今日はカラヤンの誕生日だ。カラヤンの主要な業績の一つにウイーンとザルツブルグでイタリアオペラを原語上演し、ドイツ語圏におけるイタリアオペラの演奏水準を高めたことが挙げられる。スカラ座と提携してプロダクションを借りてきたり、夏にザルツブルグで上演したプロダクションをウイーンの秋からのシーズンでレパートリー化するといった方法は、少ない予算でウイーンのレパートリーを増やすには合理的な方法だっただろう。

1958年のザルツブルグ音楽祭でヴェルディのドン・カルロを取り上げた際は「音楽祭の主旨に合わない」という反対意見もあったようだ。この音楽祭はモーツァルト、ワーグナー、R.シュトラウスといったドイツ・オーストリアのオペラを上演してきたからだ。しかしそもそもの設立主旨が夏の間の観光客誘致だったことを考えると、人気のあるイタリアオペラをオールスターキャストで上演して世界の観光客を集めるというのは目的に合致しているだろう。

実際はザルツブルグ祝祭大劇場とウイーン国立歌劇場では舞台の横幅が違い過ぎて左右を切り落とさないと入らなかったらしいが、とにもかくにもこの企画は大成功し、カラヤンは他にもトロヴァトーレ、オテロ、アイーダ、ファルスタッフ、トスカといったイタリアオペラをザルツブルグで上演した。録音でもVPOとアイーダ、オテロ、トスカ、喋々夫人、ファルスタッフ、トゥーランドットを録音している。

このようにウイーンおよびザルツブルグでのイタリアオペラの上演にカラヤンが大きな貢献をしたのは事実だが、VPOによるイタリアオペラの録音もほとんどカラヤンが指揮している。

カラヤンの生前はレコード会社に圧力をかけて他の指揮者では録音させないようにすることもできただろうが、カラヤンが亡くなったのはもう19年も前の話だ。コストの問題でオペラのスタジオ録音は最近はあまり行われないが、それはこの数年の話だ。なぜVPOはイタリアオペラを録音しなくなってしまったのだろうか?

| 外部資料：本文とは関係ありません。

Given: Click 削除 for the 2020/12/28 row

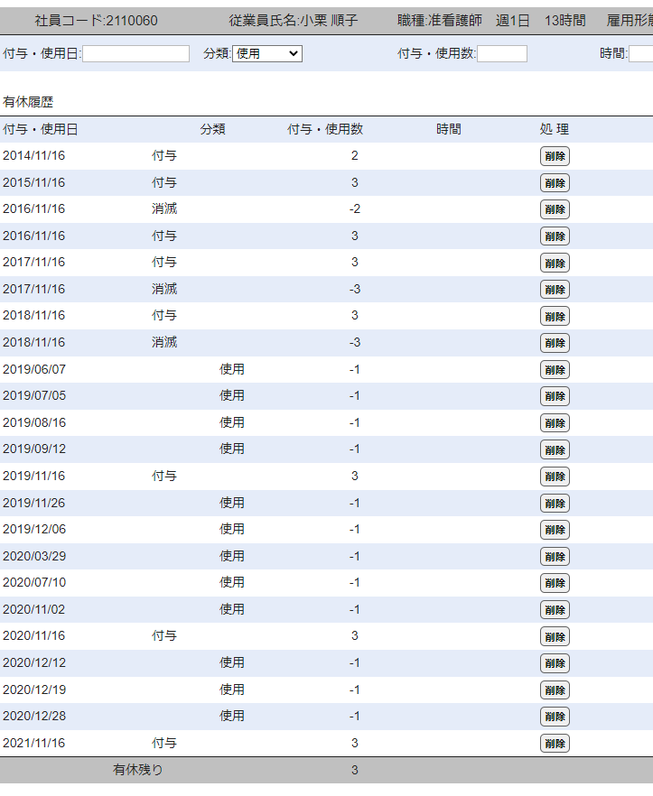Looking at the screenshot, I should click(x=555, y=717).
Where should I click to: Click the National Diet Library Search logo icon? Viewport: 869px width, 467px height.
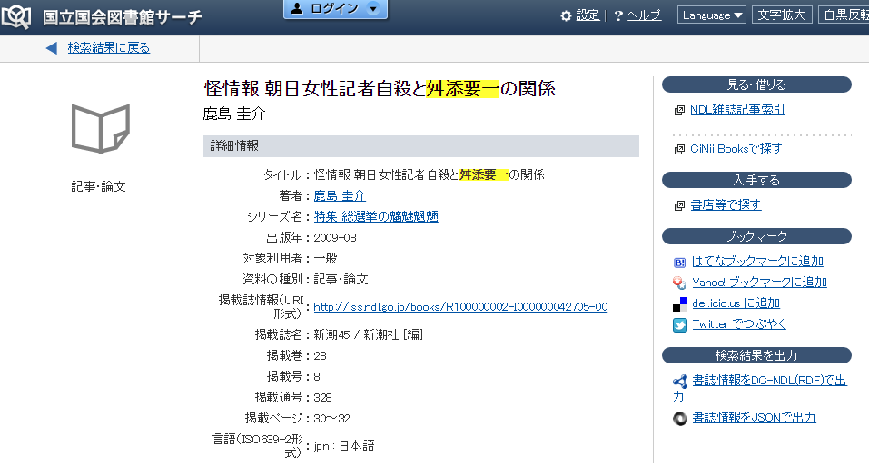click(18, 16)
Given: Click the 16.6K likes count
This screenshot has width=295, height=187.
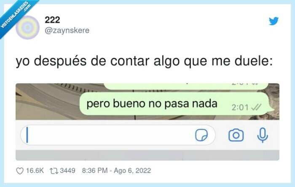Looking at the screenshot, I should pos(35,171).
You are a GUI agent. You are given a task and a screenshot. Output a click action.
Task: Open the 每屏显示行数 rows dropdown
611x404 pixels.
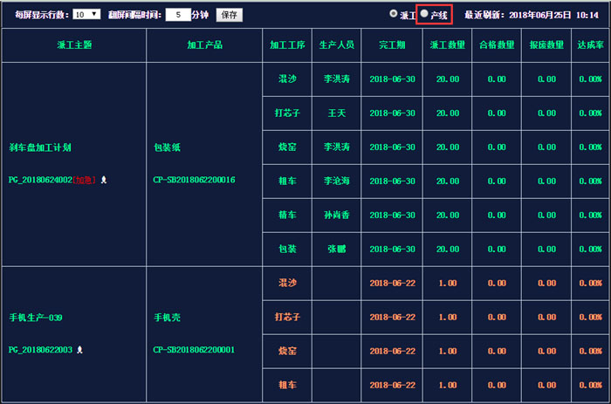coord(86,15)
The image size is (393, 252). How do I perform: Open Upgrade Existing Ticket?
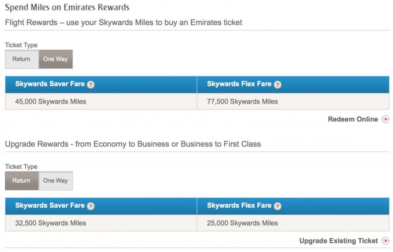point(339,241)
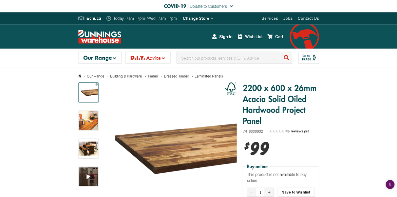
Task: Follow the Laminated Panels breadcrumb link
Action: (209, 76)
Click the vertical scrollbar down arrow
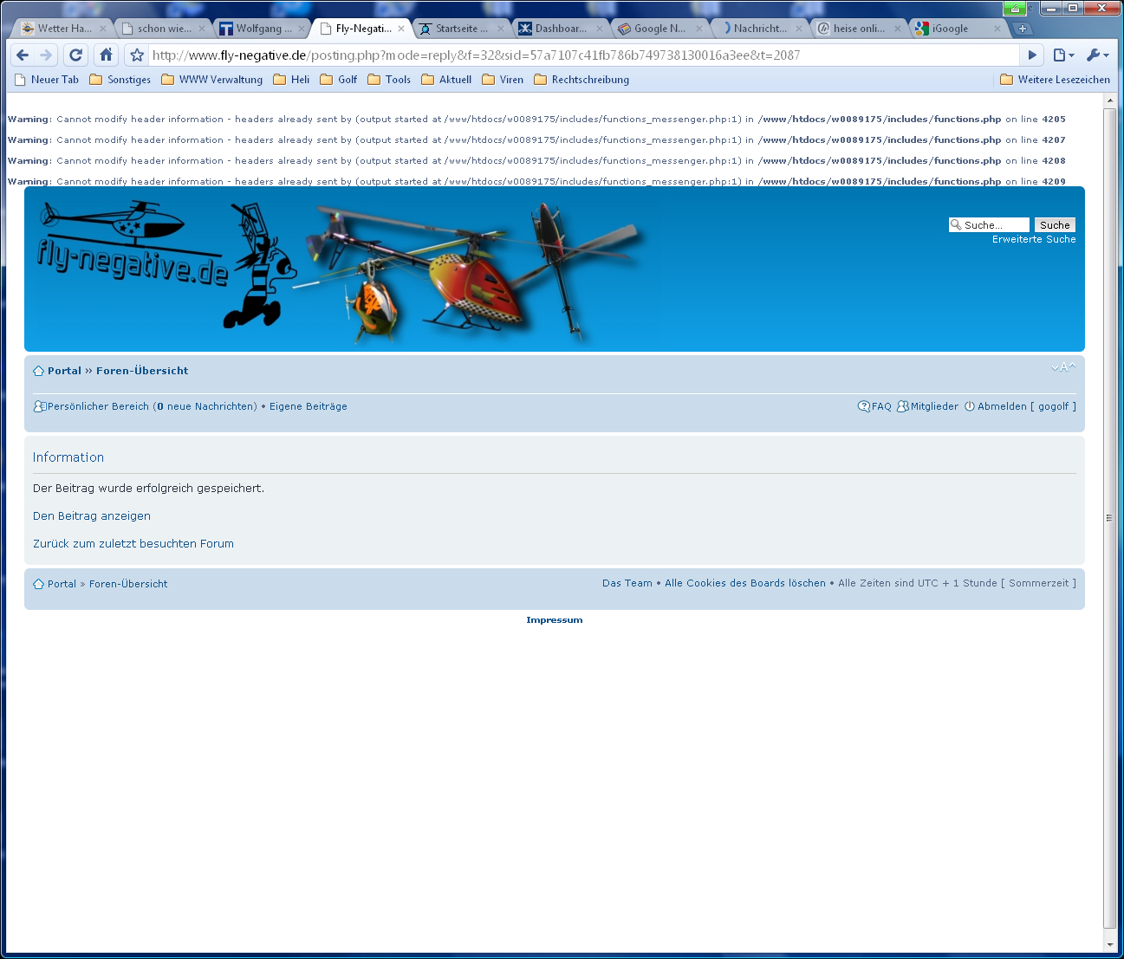This screenshot has height=959, width=1124. click(1109, 944)
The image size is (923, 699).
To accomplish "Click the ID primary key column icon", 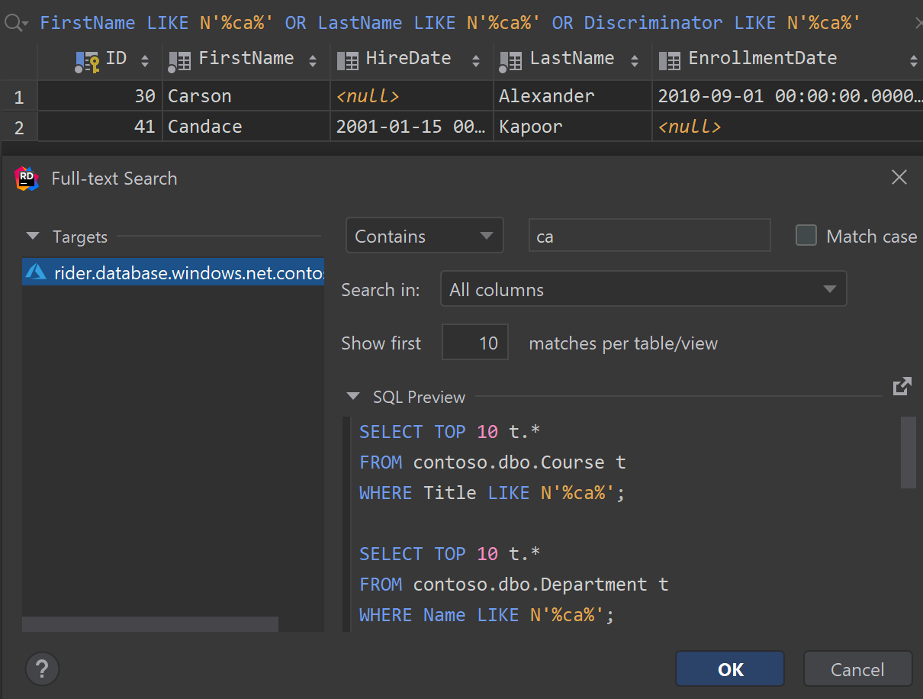I will click(x=86, y=60).
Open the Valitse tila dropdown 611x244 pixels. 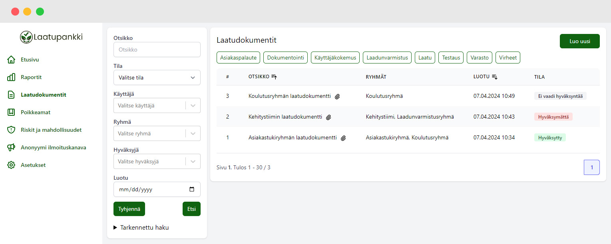[x=157, y=77]
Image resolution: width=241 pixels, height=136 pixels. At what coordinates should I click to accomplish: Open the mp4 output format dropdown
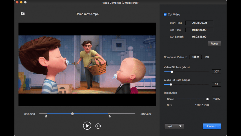click(x=174, y=126)
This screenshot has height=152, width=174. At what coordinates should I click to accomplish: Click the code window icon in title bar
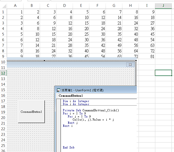click(58, 90)
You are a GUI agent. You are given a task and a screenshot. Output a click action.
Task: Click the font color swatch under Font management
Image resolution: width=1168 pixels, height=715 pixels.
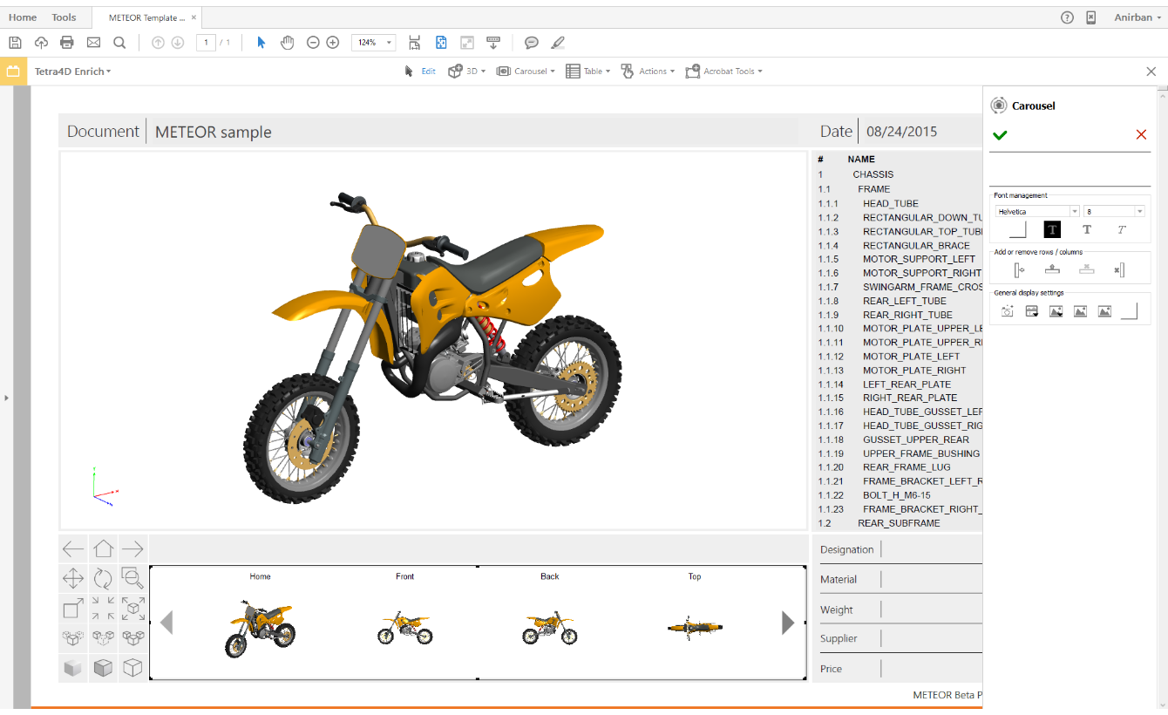(x=1017, y=230)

カラヤン以外の指揮者も舞台では頻繁に振っているので、ライブではマゼールの83年のトゥーランドット、ゲルギエフの2002年のトゥーランドット、比較的最近商品化された1981年のサンティのアンドレア・シェニエ、1970年のシュタインのドン・カルロなどがあるが、スタジオ録音によるVPOのイタリアオペラはカラヤン以外ではかなり少ない。(Jinkさんご指摘の通りカラヤン以外の録音が全くないわけではない)

特に80年代のウイーンはクライバー/フレーニ/パヴァロッティがそろい踏みしたボエームや、アバド/パヴァロッティ/cappuccilliの仮面舞踏会など充実したイタリアオペラの公演も多かった。今回初めて商品化されたこの道化師からもその雰囲気は伺える。

マイク配置のせいか声が若干遠くて軽めの声に聞こえるが、コトルバスのネッダは予想していた通りなかなか合っていると思う。ドミンゴのカニオも悪かろうはずがなく、マヌグエラも当時ウイーンでは人気があったようで大きな喝采を浴びている。この演奏のユーチューブの映像を以前紹介したが、コトルバスは映像で見た方がさらに良いようなのでぜひDVD化を期待したい。